TITANIC: Sie sollen darüber hinaus planen, hochrangige Mitarbeiter zu entlassen.
Johnson: Um Premierminister zu bleiben, würde ich wenn notwendig sogar die Queen entlassen.
TITANIC: Apropos: Wegen der damaligen Kontaktbeschränkungen musste Queen Elisabeth beim Begräbnis ihres Mannes Prinz Philip allein in der Kapelle sitzen. Am Vorabend der Beerdigung fanden jedoch Feiern in der Downing Street statt. Dafür haben Sie sich persönlich bei Ihrer Königin entschuldigt. Wie hat sie reagiert?
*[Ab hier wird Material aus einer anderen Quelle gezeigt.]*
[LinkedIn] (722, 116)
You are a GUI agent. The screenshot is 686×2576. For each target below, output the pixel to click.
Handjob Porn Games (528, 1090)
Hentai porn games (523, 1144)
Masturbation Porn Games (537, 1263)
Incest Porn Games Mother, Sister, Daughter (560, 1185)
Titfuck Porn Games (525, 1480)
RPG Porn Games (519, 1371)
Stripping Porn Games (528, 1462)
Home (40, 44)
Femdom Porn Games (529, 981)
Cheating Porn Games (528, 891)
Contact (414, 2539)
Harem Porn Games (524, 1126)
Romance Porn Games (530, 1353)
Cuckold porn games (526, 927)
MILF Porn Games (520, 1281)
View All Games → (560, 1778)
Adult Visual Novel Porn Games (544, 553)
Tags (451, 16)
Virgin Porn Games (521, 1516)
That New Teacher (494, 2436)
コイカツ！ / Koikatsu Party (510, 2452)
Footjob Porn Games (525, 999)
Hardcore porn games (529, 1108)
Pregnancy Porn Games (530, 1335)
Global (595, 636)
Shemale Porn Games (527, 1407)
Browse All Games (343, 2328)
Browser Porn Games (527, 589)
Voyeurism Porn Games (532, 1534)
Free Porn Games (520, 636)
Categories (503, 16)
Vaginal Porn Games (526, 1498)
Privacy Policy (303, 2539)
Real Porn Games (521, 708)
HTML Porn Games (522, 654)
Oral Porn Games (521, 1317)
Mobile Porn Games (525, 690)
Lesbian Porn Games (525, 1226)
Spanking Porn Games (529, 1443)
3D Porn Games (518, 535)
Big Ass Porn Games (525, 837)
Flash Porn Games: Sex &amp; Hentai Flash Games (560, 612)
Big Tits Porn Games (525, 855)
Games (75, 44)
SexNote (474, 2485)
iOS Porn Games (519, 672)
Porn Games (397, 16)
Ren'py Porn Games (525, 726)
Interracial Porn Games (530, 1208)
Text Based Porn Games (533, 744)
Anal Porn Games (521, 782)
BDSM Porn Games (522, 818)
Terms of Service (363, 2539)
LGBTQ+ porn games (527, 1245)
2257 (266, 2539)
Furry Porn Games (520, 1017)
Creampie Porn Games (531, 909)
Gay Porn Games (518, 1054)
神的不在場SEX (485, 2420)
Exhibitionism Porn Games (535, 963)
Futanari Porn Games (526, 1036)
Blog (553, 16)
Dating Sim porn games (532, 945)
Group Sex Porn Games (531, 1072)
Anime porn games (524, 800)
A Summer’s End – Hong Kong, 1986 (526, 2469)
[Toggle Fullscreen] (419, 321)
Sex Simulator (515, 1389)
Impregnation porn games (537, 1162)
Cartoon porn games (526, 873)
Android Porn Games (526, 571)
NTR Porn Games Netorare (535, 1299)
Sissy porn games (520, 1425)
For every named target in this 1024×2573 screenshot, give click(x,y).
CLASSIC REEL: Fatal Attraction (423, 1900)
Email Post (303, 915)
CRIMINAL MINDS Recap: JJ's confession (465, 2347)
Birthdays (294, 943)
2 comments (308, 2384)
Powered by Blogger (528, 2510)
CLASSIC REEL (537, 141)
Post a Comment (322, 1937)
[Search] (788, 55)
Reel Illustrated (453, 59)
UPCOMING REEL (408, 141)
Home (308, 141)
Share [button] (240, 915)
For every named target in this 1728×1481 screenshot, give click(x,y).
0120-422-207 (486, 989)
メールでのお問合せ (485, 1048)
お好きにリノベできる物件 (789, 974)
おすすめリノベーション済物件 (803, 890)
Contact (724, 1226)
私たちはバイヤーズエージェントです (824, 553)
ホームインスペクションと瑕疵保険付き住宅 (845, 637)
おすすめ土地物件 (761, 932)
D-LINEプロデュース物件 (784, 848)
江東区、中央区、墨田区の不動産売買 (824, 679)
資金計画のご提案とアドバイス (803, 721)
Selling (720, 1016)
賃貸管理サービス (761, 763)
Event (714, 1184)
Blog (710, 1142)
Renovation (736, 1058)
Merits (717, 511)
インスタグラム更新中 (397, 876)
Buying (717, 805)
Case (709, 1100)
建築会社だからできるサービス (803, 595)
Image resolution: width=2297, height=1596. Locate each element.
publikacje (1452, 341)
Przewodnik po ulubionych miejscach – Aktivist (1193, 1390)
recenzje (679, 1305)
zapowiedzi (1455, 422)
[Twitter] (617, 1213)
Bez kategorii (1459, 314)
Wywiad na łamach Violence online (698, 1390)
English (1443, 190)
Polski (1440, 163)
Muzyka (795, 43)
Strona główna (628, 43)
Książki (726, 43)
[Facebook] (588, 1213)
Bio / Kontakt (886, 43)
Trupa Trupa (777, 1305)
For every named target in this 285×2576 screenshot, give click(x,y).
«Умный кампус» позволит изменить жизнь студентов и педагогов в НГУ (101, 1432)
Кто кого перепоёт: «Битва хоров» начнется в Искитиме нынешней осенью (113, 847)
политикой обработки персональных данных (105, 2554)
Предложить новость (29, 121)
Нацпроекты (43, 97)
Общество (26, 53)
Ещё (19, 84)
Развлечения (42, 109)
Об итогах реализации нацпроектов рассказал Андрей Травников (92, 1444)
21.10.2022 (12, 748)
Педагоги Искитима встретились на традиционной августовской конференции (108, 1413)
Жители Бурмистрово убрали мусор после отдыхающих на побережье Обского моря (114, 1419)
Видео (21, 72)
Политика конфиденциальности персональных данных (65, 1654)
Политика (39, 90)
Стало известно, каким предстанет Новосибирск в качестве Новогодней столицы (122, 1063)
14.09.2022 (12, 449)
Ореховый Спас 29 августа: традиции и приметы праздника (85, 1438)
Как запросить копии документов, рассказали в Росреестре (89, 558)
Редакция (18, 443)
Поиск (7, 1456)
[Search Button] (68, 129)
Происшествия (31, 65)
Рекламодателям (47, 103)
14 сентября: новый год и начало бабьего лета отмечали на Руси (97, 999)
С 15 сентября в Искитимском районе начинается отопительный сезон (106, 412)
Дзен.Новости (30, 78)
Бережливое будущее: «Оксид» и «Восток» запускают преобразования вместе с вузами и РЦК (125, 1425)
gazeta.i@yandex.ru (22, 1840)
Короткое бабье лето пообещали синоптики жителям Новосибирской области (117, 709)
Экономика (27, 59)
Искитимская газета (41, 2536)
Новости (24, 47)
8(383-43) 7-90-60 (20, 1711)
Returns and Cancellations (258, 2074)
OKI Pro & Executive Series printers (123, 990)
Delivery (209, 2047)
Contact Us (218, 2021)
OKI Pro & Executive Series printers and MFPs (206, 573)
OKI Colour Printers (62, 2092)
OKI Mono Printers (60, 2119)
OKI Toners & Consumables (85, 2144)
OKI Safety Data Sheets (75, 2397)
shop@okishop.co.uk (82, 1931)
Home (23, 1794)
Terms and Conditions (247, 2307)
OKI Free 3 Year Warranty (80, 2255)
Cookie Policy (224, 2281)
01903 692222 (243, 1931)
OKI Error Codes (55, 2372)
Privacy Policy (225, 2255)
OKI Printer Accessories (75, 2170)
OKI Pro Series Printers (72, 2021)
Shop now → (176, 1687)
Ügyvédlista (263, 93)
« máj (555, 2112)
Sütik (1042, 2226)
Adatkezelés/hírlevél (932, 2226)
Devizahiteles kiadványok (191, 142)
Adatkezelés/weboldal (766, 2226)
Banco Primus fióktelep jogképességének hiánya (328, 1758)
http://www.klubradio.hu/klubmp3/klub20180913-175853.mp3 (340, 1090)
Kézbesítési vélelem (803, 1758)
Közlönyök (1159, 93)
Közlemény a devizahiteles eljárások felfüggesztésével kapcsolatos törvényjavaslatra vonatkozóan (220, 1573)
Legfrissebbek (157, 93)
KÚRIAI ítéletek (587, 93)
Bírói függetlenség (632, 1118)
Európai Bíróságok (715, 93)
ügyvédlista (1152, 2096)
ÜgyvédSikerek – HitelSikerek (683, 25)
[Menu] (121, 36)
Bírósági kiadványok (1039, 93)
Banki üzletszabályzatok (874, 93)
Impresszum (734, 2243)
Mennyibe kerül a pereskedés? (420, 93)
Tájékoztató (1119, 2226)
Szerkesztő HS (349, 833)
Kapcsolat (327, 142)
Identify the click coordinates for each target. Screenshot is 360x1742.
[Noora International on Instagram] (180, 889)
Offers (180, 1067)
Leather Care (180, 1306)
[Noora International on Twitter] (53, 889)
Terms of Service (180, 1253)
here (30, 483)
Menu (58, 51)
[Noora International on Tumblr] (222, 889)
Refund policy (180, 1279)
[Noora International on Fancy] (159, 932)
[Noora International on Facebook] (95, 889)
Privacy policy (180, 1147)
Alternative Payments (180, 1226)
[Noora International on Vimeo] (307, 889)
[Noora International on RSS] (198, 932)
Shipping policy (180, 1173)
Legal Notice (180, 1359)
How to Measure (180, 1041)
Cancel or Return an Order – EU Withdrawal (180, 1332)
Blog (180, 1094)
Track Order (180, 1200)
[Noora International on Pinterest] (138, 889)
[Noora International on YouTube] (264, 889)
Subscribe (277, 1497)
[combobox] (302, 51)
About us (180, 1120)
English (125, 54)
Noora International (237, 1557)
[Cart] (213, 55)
Johnson: Splendid! Vor allem, weil ich für Treffen mit der Queen mittlerweile eine grandiose Taktik entwickelt habe: Ich spreche mit ihr sehr langsam, sehr laut und mache dabei ausufernde Gesten, als ob ich einen senilen Grufti vor mir hätte. Das wird ihr schnell zu blöd und sie beendet die Meetings so rasch wie möglich. Ich komme dadurch schnell und unkompliziert zu meinen PR-tauglichen Entschuldigungen. Ich nenne das meinen "politischen Enkeltrick".
TITANIC: Haben Sie sonst noch Pläne, um sich im Amt zu halten?
Johnson: Notfalls lasse ich groß "Boris ist unschuldig" auf einen roten Doppeldeckerbus schreiben. Das klappt immer. Außerdem erinnert mich das an good old times, als man mich beim Brexit noch als Heiland (engl. "Highlander", Anm. d. Spaßvogels von Übers.) feierte.
TITANIC: Letzte Frage: Eines Ihrer Markenzeichen ist Ihre spezielle Haarpracht. Warum die Wuschelmähne?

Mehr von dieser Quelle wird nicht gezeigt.